● 练习要求
**A)** 请照原样抄录原文节选中从“2021年8月28日 星期六”一直到“南地,且冊上為帝,徐議餘事。”的全部文字。
**B)** 把原文节选中以“金使張通古”开头的那一段改写成简要的条目，保留其主要事实。
**C)** 从韩世忠力谏议和这段原文节选的最后一句之后接着往下写。

● 原文节选
· · ·
2021年8月28日 星期六

韓世忠力諫無效

金使張通古、蕭哲以詔諭江南為名,檜猶恐物論咎己,與哲等議,改江南為宋,詔諭為國信。京淮宣撫處置使韓世忠凡四上疏力諫,有「金以劉豫相待」之語,且言兵勢重處,願以身當之,不許。哲等既至泗州,要所過州縣迎以臣禮,至臨安日,欲帝待以客禮,世忠益憤,再疏言:「金以詔諭為名,暗致陛下歸順之義,此主辱臣死之時,願效死戰以決勝敗。若其不克,委曲從之未晚。」亦不許。哲等既入境,接伴使范同再拜問金主起居,軍民見者,往往流涕。過平江,守臣向子諲不拜,乞致仕。哲等至淮安,言先歸河南地,且冊上為帝,徐議餘事。
· · ·
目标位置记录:
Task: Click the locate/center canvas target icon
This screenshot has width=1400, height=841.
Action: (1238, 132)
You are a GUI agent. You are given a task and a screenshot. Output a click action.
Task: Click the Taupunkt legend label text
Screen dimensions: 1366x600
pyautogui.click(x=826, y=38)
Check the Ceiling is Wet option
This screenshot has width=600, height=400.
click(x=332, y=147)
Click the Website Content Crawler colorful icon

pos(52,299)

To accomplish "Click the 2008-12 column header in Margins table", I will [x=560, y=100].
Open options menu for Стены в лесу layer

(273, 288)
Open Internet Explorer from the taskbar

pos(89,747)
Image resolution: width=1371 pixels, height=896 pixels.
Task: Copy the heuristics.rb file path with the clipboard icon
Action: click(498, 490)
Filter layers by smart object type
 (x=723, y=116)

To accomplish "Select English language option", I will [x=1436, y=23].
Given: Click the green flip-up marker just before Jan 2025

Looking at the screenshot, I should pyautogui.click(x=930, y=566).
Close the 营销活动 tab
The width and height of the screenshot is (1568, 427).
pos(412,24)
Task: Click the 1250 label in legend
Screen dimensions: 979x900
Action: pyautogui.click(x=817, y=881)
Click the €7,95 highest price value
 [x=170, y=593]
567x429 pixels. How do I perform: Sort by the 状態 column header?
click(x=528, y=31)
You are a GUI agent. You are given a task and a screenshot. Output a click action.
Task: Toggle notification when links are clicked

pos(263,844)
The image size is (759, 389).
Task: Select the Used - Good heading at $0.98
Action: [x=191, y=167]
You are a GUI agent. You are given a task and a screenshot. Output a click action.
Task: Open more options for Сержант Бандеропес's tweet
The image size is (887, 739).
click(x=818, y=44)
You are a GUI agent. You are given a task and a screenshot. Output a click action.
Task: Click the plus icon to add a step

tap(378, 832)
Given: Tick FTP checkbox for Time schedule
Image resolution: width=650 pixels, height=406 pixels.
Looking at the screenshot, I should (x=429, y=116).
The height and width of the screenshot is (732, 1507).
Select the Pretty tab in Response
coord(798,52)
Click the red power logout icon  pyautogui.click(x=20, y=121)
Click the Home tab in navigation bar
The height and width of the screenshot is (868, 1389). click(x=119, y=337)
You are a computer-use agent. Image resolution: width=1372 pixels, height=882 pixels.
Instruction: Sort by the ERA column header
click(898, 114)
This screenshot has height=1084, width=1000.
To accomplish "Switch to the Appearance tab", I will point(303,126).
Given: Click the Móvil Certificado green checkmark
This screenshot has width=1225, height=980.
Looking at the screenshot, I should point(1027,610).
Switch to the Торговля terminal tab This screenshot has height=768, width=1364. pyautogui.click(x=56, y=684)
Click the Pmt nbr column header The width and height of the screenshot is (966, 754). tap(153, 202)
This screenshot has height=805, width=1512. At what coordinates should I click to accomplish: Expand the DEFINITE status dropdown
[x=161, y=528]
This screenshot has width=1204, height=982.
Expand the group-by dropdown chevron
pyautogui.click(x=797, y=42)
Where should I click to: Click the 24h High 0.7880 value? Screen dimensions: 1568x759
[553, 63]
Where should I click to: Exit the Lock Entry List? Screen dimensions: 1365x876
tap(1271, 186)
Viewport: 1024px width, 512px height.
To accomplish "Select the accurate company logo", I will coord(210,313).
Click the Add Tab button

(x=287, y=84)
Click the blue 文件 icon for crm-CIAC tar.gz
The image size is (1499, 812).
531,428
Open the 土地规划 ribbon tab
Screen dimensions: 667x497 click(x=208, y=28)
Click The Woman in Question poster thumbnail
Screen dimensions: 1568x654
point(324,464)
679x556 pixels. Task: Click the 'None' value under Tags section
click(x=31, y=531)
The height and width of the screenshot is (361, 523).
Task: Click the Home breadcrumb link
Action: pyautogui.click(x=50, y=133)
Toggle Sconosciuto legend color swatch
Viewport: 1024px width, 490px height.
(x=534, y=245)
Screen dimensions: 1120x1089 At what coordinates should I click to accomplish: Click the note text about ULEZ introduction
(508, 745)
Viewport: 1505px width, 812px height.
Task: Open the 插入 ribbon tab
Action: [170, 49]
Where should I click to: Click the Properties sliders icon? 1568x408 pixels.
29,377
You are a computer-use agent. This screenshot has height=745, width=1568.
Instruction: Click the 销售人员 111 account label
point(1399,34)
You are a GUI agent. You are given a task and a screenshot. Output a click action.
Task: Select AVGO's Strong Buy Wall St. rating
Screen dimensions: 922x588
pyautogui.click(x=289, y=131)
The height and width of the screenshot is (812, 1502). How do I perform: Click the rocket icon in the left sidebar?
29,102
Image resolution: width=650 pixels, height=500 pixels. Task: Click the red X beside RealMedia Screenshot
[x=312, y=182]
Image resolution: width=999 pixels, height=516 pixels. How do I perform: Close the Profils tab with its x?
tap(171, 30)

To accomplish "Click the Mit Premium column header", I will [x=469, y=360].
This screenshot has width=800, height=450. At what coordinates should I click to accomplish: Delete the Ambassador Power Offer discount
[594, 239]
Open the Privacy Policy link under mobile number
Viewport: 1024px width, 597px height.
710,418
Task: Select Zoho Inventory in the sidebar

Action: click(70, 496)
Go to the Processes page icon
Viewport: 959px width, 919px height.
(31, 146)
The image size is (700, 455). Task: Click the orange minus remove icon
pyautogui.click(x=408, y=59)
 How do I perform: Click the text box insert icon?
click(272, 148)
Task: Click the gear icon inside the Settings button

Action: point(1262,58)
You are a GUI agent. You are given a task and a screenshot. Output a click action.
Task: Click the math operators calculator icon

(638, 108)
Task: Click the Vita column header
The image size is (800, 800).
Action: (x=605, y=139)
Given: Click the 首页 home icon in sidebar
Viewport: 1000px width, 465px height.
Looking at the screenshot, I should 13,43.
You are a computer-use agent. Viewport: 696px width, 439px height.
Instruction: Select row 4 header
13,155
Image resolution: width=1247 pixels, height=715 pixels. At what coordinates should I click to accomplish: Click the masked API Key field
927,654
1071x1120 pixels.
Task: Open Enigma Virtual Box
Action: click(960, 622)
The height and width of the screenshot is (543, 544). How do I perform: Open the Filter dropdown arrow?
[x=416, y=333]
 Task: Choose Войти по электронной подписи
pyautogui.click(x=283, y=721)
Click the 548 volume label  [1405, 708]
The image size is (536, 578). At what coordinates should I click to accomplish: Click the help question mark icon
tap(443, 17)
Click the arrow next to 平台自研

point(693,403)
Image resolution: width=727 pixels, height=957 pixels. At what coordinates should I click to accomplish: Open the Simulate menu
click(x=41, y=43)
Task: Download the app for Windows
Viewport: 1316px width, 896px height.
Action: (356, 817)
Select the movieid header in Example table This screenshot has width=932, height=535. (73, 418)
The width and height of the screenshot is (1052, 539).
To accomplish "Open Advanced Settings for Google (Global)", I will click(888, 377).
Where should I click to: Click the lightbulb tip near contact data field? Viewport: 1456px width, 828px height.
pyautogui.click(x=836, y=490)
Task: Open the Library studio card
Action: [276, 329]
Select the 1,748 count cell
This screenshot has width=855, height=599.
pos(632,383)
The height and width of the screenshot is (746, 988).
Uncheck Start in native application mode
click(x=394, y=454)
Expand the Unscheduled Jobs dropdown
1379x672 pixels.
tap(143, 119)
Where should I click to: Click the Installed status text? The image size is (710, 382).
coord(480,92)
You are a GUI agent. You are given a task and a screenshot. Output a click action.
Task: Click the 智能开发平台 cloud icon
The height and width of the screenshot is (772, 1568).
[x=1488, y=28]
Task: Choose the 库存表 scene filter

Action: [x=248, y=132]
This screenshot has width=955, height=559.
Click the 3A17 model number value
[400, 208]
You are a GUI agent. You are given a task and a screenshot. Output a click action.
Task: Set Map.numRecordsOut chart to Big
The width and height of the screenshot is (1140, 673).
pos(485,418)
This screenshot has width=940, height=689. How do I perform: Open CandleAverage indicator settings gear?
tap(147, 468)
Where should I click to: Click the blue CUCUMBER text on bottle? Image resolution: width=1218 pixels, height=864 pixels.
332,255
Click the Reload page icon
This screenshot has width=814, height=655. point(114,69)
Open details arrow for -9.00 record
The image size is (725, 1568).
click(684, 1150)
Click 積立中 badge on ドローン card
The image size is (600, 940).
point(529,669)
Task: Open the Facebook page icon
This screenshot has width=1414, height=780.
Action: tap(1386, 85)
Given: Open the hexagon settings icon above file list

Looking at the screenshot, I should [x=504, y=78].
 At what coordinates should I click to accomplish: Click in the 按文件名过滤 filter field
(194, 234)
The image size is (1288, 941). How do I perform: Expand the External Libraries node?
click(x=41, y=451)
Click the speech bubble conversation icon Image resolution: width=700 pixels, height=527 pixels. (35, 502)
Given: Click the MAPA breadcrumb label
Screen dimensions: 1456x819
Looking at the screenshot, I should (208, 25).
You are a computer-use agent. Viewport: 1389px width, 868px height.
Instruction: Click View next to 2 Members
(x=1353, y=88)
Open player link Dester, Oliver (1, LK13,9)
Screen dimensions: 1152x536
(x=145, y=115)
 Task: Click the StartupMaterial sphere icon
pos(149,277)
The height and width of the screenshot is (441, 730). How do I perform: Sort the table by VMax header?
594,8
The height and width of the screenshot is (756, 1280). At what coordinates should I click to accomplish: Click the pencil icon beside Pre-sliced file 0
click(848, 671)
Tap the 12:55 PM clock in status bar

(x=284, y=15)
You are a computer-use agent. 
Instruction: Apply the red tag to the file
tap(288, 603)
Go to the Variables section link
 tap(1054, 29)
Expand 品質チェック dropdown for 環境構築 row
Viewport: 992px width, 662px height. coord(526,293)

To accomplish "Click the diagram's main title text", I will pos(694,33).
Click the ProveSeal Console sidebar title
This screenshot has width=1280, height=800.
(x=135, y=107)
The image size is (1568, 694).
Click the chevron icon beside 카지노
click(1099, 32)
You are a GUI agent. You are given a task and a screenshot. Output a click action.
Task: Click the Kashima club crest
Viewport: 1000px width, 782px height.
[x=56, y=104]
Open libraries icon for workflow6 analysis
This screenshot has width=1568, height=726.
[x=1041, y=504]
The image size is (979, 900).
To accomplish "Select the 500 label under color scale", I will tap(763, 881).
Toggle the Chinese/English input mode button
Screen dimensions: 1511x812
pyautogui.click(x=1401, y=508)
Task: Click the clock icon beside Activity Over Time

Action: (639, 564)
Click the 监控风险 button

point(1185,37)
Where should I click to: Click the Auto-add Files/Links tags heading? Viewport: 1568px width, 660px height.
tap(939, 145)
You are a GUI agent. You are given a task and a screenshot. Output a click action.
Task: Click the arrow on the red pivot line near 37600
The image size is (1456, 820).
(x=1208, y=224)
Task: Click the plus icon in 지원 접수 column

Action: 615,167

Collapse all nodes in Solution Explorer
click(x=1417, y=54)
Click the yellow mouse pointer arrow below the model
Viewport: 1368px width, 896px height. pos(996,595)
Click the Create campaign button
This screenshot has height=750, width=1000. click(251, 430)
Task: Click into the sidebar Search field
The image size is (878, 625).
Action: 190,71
· · ·
● 参考答案
**A)**
2021年8月28日 星期六

韓世忠力諫無效

金使張通古、蕭哲以詔諭江南為名,檜猶恐物論咎己,與哲等議,改江南為宋,詔諭為國信。京淮宣撫處置使韓世忠凡四上疏力諫,有「金以劉豫相待」之語,且言兵勢重處,願以身當之,不許。哲等既至泗州,要所過州縣迎以臣禮,至臨安日,欲帝待以客禮,世忠益憤,再疏言:「金以詔諭為名,暗致陛下歸順之義,此主辱臣死之時,願效死戰以決勝敗。若其不克,委曲從之未晚。」亦不許。哲等既入境,接伴使范同再拜問金主起居,軍民見者,往往流涕。過平江,守臣向子諲不拜,乞致仕。哲等至淮安,言先歸河南地,且冊上為帝,徐議餘事。

**B)**
- 金使张通古、萧哲以“诏谕江南”为名出使。秦桧怕舆论归咎于己，与萧哲等商议，把“江南”改为“宋”，把“诏谕”改为“国信”。
- 京淮宣抚处置使韩世忠四次上疏力谏，疏中有“金以刘豫相待”之语，并表示愿亲自抵挡兵势最重之处，未获准许。
- 萧哲等到泗州，要求沿途州县以臣礼迎接；又打算到临安时让皇帝以客礼相待。
- 韩世忠更加愤慨，再次上疏，认为金以诏谕为名，是暗中要皇帝归顺，请求死战以决胜败，若不能取胜，再委曲顺从也不迟。此疏仍未获准。
- 萧哲等入境后，接伴使范同再拜问候金主起居，见到的军民往往流泪。
- 经过平江时，守臣向子諲不拜，并请求致仕。
- 萧哲等到淮安后，表示先归还河南地，并册封皇帝，其余事情再慢慢商议。

**C)**
白話譯文:

金使張通古、蕭哲以詔諭江南為名,秦檜怕人們把罪責歸咎於己,與蕭哲等商量,改江南為宋,詔諭為國信。京、淮宣撫處置使韓世忠四次上疏力諫,有「金以待劉豫之法待宋」的話,並說在敵人軍事力量強的地方,願率兵抵禦,沒被准奏。蕭哲等已到泗州,要求他們所過州縣用臣禮相迎,到臨安那天,想讓皇上以客禮相待,韓世忠更加憤怒,又上疏說:「金以詔諭為名,暗中卻隱含要陛下歸順之義,在這主辱臣死之時,臣願效力死戰以決勝敗;若不能克敵,委曲順從也不晚。」也沒准奏。蕭哲等已入境,接伴使范同以臣禮拜問金國皇帝的情況,看見的軍民往往流淚。金使經過平江,守臣向子諲不去拜迎,請求辭職。蕭哲等到淮安,說先歸還河南地,並冊皇上為帝,其餘事慢慢商議。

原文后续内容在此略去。